1

I'm plotting a couple of scatter plots with a lot of data points. At some point half the plot is just solid color and you cannot see the density very well. So I want to "project" the data onto the axis and display a histogram.

I wrote a little function that does that. To a plot on axis ax it plots the fields column_x vs column_y of the pandas DataFrame frame. If one_track_frame is given, it is also plotted on top of that. To add add a title and labels etc. a lambda can be passed with the ax object as parameter.

import numpy as np
import matplotlib as mpl
import matplotlib.pyplot as plt
from mpl_toolkits.axes_grid1 import make_axes_locatable
import pandas as pd

def projection_plot(ax, frame, column_x, column_y, frame_one_track=None, commands=None, bins=100):
    ax.scatter(frame[column_x], frame[column_y], label="one track", marker='x')
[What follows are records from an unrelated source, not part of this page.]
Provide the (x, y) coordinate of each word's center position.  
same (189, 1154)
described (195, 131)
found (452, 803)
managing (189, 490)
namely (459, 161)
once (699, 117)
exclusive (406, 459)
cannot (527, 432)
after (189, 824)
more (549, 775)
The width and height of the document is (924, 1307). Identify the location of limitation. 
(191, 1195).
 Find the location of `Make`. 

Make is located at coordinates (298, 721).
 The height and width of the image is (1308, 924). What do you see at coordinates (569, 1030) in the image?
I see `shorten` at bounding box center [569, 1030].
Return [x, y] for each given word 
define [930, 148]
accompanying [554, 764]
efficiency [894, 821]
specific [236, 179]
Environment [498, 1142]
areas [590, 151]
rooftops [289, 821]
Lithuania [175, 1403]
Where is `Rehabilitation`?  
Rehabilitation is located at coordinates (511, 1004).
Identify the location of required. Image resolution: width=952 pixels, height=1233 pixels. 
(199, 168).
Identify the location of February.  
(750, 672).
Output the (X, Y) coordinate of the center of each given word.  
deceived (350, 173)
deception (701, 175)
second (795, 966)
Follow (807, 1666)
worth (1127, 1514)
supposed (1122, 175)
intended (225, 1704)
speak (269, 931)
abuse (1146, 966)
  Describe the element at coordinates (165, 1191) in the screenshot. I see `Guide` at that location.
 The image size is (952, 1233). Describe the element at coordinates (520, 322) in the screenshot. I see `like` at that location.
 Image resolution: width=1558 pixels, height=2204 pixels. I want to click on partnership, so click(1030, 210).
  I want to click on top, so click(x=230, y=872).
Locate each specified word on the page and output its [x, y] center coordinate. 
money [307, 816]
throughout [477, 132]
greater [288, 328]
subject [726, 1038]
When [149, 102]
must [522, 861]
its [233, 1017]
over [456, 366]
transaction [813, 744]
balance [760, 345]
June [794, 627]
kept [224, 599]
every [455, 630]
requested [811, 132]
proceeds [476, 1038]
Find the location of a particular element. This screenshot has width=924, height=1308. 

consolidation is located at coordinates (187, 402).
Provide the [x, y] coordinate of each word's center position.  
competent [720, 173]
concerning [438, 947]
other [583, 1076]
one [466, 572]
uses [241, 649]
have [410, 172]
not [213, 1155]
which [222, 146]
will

    divider = make_axes_locatable(ax)
    ax_hist_x = divider.append_axes("top", 1.2, pad=0.1, sharex=ax)
    for tl in ax_hist_x.get_xticklabels():
        tl.set_visible(False)
    ax_hist_x.hist(frame[column_x], bins=50)

    ax_hist_y = divider.append_axes("right", 1.2, pad=0.1, sharey=ax)
    for tl in ax_hist_y.get_yticklabels():
        tl.set_visible(False)
    ax_hist_y.hist(frame[column_y], orientation='horizontal', bins=bins)

    if frame_one_track is not None:
        ax.scatter(frame_one_track[column_x], frame_one_track[column_y], label="two tracks", marker='.')
        ax_hist_x.hist(frame_one_track[column_x], bins=bins)
        ax_hist_y.hist(frame_one_track[column_y], orientation='horizontal', bins=bins)

    if commands is not None:
        commands(ax)

If I now plot some random data, everything looks fine and as intended.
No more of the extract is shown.